This Week in Crypto: Is Bitcoin Entering a New Market Phase?

December 19, 2025

This Week in Crypto: Is Bitcoin Entering a New Market Phase?

The crypto market spent the week grappling with a familiar but increasingly important question: is Bitcoin’s traditional four year cycle still intact, or is the market entering a new phase altogether? Conflicting price action, shifting investor behaviour and improving institutional participation have made it harder to read short-term direction, even as longer-term conviction quietly builds across parts of the market.

Historically, Bitcoin has moved in roughly four year cycles that have closely aligned with its halving events. A halving reduces the rate at which new Bitcoin enters circulation, effectively tightening supply. In previous cycles, this supply reduction was followed by strong price rallies over the next 12 to 18 months, before Bitcoin reached a peak and entered a prolonged bear market. Based on these historical patterns, some analysts believe the market may already be past its cycle high, with early signs of a broader downturn beginning to emerge.

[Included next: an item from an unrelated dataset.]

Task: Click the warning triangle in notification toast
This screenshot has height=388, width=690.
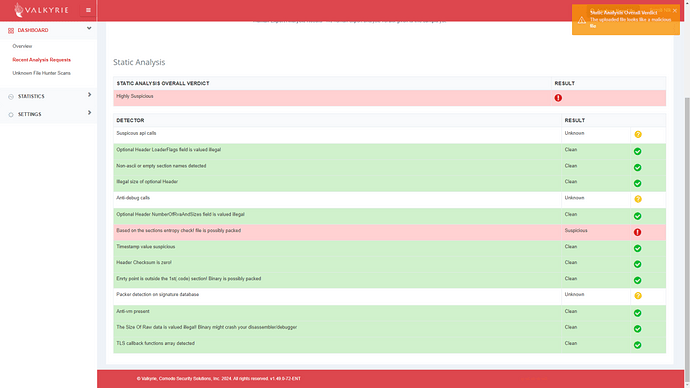Action: click(x=581, y=20)
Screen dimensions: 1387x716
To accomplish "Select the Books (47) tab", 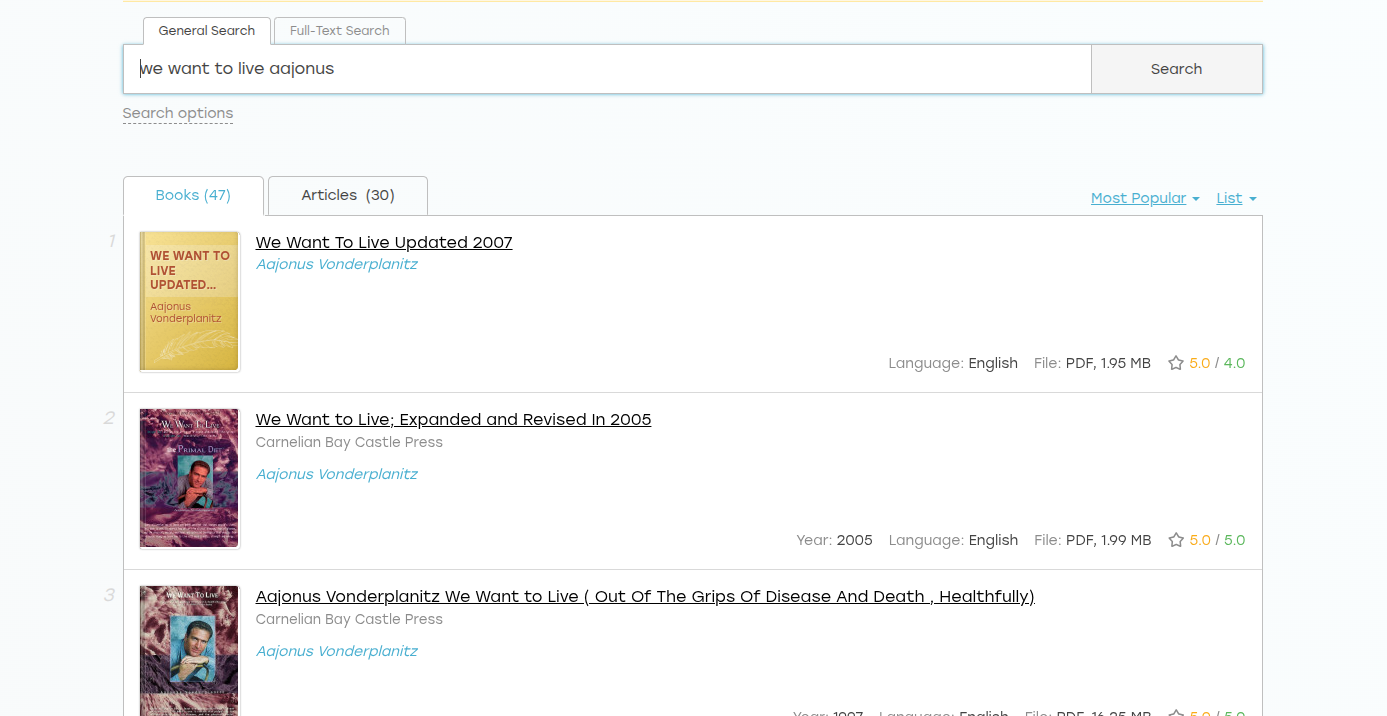I will tap(193, 195).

At the same time, the idea of the four year cycle itself has come under increased scrutiny. A growing number of market participants argue that Bitcoin’s major price movements are less about halving-driven supply shocks and more closely linked to global liquidity cycles. Under this view, Bitcoin behaves similarly to other risk assets, performing best when liquidity is abundant and financial conditions are loose, and struggling when liquidity tightens and risk appetite fades.

This distinction is important for understanding what it means to “break” the four year cycle. If Bitcoin were breaking from historical behaviour, it would likely continue to move higher beyond the timeframes seen in previous cycles, supported by sustained liquidity, institutional inflows and broader adoption. If the cycle continues to follow past patterns, then current market conditions may represent the transition into the early stages of a bear market rather than a temporary consolidation.

On-chain data has added to the uncertainty. The supply of Bitcoin held by long-term holders has fallen to its lowest level in eight months, suggesting some experienced investors are reducing exposure. In past cycles, similar behaviour has often occurred around market tops, though it can also reflect portfolio rebalancing rather than outright loss of confidence. Compounding this, Bitcoin has continued to underperform traditional safe havens like gold and silver, as confidence and liquidity in crypto markets remain subdued following the October 10 liquidation event.

Despite these signals, institutional activity tells a more constructive story. Spot Bitcoin exchange traded funds recorded US$457 million in net inflows on Wednesday, marking their strongest single day of inflows in more than a month. The rebound suggests that institutional demand may be stabilising after a period of caution, particularly as investors position for potential changes in interest rate policy.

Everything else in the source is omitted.